The problem: Rewrite only the lines from the one containing "700x524 pixels." through the end of the data, requests included. Multiply every coordinate in the answers by 0.5 and round to whole numbers with halves going up, leaving all other numbers unchanged.

(Data items)
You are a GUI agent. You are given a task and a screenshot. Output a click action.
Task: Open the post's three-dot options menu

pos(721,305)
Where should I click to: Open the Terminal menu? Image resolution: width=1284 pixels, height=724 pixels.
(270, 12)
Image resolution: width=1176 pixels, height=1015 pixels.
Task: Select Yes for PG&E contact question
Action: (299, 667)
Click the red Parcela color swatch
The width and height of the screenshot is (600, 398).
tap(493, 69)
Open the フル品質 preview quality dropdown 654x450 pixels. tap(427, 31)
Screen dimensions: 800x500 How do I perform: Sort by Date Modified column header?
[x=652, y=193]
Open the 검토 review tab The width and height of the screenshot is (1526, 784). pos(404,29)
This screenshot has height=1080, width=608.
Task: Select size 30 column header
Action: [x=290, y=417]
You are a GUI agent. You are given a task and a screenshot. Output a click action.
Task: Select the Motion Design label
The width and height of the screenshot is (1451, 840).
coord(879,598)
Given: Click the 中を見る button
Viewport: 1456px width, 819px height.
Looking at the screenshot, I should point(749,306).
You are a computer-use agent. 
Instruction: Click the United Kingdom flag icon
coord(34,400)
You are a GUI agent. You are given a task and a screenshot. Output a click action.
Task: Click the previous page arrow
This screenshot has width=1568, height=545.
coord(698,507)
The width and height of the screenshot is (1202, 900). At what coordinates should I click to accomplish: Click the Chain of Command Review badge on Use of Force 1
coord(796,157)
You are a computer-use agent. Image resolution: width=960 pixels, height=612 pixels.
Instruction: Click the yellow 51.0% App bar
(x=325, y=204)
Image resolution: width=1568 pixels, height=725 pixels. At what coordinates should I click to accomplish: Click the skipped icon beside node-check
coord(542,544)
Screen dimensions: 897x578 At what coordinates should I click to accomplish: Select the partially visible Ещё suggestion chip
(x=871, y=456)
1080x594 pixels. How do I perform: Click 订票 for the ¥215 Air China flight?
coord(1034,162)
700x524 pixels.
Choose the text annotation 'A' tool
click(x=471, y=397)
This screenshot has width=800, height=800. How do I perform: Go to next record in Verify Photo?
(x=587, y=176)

Solution:
700x524 pixels.
Choose the text annotation 'A' tool
click(x=236, y=199)
This screenshot has width=800, height=800. How do I perform: Go to next record in Verify Photo?
(x=294, y=88)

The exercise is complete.